──────── Given records ────────
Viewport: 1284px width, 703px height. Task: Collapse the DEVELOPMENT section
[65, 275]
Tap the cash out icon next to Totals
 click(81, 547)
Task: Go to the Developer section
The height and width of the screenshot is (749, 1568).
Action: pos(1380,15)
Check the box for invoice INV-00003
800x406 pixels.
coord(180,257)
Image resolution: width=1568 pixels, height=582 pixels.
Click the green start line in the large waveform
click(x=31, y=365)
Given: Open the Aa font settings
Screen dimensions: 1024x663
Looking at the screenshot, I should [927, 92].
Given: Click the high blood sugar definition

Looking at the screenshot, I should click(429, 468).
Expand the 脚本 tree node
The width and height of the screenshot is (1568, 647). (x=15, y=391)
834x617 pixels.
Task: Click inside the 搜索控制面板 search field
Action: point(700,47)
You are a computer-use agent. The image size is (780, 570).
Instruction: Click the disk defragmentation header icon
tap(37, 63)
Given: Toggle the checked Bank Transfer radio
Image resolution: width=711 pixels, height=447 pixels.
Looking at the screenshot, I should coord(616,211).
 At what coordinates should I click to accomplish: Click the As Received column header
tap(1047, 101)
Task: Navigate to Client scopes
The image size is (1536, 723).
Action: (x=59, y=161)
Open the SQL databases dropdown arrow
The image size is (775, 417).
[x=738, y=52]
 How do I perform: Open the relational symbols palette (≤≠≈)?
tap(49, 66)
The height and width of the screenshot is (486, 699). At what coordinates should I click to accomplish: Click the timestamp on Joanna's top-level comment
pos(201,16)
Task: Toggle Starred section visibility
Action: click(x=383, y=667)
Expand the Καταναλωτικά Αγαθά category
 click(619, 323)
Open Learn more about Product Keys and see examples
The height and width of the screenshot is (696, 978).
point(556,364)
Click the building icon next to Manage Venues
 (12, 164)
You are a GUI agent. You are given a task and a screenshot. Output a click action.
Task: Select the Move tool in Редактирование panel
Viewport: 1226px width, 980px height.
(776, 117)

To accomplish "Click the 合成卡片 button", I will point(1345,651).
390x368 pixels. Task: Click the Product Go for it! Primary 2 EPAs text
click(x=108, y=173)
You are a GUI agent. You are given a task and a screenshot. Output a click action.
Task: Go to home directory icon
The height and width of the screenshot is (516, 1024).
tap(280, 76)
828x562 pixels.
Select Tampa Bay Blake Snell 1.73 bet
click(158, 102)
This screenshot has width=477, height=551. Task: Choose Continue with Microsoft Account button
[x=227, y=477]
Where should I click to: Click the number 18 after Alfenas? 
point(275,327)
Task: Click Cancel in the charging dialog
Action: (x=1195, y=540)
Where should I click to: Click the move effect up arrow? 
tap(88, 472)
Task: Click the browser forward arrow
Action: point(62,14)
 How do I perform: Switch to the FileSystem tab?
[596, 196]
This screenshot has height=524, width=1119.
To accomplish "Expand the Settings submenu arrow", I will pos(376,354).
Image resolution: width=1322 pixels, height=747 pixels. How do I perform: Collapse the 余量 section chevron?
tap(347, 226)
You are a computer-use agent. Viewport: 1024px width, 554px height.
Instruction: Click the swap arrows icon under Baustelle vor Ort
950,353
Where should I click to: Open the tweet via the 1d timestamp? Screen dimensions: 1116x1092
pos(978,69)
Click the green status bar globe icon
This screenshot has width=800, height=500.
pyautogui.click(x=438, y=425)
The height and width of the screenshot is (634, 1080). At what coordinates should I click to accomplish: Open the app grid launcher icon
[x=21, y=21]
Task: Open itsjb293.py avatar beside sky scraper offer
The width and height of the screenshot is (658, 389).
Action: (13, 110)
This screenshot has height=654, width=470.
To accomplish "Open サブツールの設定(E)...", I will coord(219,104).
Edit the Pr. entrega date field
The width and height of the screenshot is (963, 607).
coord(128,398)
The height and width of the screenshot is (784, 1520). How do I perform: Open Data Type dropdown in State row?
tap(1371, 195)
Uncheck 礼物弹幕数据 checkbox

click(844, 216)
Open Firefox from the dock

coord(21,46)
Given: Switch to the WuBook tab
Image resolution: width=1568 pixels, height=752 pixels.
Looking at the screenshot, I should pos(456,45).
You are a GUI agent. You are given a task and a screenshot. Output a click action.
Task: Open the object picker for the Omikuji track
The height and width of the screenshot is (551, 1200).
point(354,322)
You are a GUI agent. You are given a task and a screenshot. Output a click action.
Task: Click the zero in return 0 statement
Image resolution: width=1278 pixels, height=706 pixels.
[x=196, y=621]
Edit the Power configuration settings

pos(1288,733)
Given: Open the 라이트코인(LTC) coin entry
────────
> Exercise
Write out every record again, exactly as it was written.

> Problem solution
Viewport: 1284px width, 703px height. Task: Collapse the DEVELOPMENT section
[65, 275]
Tap the cash out icon next to Totals
 click(81, 547)
Task: Go to the Developer section
The height and width of the screenshot is (749, 1568).
Action: pos(1380,15)
Check the box for invoice INV-00003
800x406 pixels.
coord(180,257)
Image resolution: width=1568 pixels, height=582 pixels.
Click the green start line in the large waveform
click(x=31, y=365)
Given: Open the Aa font settings
Screen dimensions: 1024x663
Looking at the screenshot, I should [927, 92].
Given: Click the high blood sugar definition

Looking at the screenshot, I should click(429, 468).
Expand the 脚本 tree node
The width and height of the screenshot is (1568, 647). (x=15, y=391)
834x617 pixels.
Task: Click inside the 搜索控制面板 search field
Action: point(700,47)
You are a computer-use agent. The image size is (780, 570).
Instruction: Click the disk defragmentation header icon
tap(37, 63)
Given: Toggle the checked Bank Transfer radio
Image resolution: width=711 pixels, height=447 pixels.
Looking at the screenshot, I should coord(616,211).
 At what coordinates should I click to accomplish: Click the As Received column header
tap(1047, 101)
Task: Navigate to Client scopes
The image size is (1536, 723).
Action: (x=59, y=161)
Open the SQL databases dropdown arrow
The image size is (775, 417).
[x=738, y=52]
 How do I perform: Open the relational symbols palette (≤≠≈)?
tap(49, 66)
The height and width of the screenshot is (486, 699). At what coordinates should I click to accomplish: Click the timestamp on Joanna's top-level comment
pos(201,16)
Task: Toggle Starred section visibility
Action: click(x=383, y=667)
Expand the Καταναλωτικά Αγαθά category
 click(619, 323)
Open Learn more about Product Keys and see examples
The height and width of the screenshot is (696, 978).
point(556,364)
Click the building icon next to Manage Venues
 (12, 164)
You are a GUI agent. You are given a task and a screenshot. Output a click action.
Task: Select the Move tool in Редактирование panel
Viewport: 1226px width, 980px height.
(776, 117)

To accomplish "Click the 合成卡片 button", I will point(1345,651).
390x368 pixels. Task: Click the Product Go for it! Primary 2 EPAs text
click(x=108, y=173)
You are a GUI agent. You are given a task and a screenshot. Output a click action.
Task: Go to home directory icon
The height and width of the screenshot is (516, 1024).
tap(280, 76)
828x562 pixels.
Select Tampa Bay Blake Snell 1.73 bet
click(158, 102)
This screenshot has width=477, height=551. Task: Choose Continue with Microsoft Account button
[x=227, y=477]
Where should I click to: Click the number 18 after Alfenas? 
point(275,327)
Task: Click Cancel in the charging dialog
Action: (x=1195, y=540)
Where should I click to: Click the move effect up arrow? 
tap(88, 472)
Task: Click the browser forward arrow
Action: point(62,14)
 How do I perform: Switch to the FileSystem tab?
[596, 196]
This screenshot has height=524, width=1119.
To accomplish "Expand the Settings submenu arrow", I will pos(376,354).
Image resolution: width=1322 pixels, height=747 pixels. How do I perform: Collapse the 余量 section chevron?
tap(347, 226)
You are a computer-use agent. Viewport: 1024px width, 554px height.
Instruction: Click the swap arrows icon under Baustelle vor Ort
950,353
Where should I click to: Open the tweet via the 1d timestamp? Screen dimensions: 1116x1092
pos(978,69)
Click the green status bar globe icon
This screenshot has width=800, height=500.
pyautogui.click(x=438, y=425)
The height and width of the screenshot is (634, 1080). At what coordinates should I click to accomplish: Open the app grid launcher icon
[x=21, y=21]
Task: Open itsjb293.py avatar beside sky scraper offer
The width and height of the screenshot is (658, 389).
Action: (13, 110)
This screenshot has height=654, width=470.
To accomplish "Open サブツールの設定(E)...", I will coord(219,104).
Edit the Pr. entrega date field
The width and height of the screenshot is (963, 607).
coord(128,398)
The height and width of the screenshot is (784, 1520). How do I perform: Open Data Type dropdown in State row?
tap(1371, 195)
Uncheck 礼物弹幕数据 checkbox

click(844, 216)
Open Firefox from the dock

coord(21,46)
Given: Switch to the WuBook tab
Image resolution: width=1568 pixels, height=752 pixels.
Looking at the screenshot, I should pos(456,45).
You are a GUI agent. You are given a task and a screenshot. Output a click action.
Task: Open the object picker for the Omikuji track
The height and width of the screenshot is (551, 1200).
point(354,322)
You are a GUI agent. You are given a task and a screenshot. Output a click action.
Task: Click the zero in return 0 statement
Image resolution: width=1278 pixels, height=706 pixels.
[x=196, y=621]
Edit the Power configuration settings

pos(1288,733)
Given: Open the 라이트코인(LTC) coin entry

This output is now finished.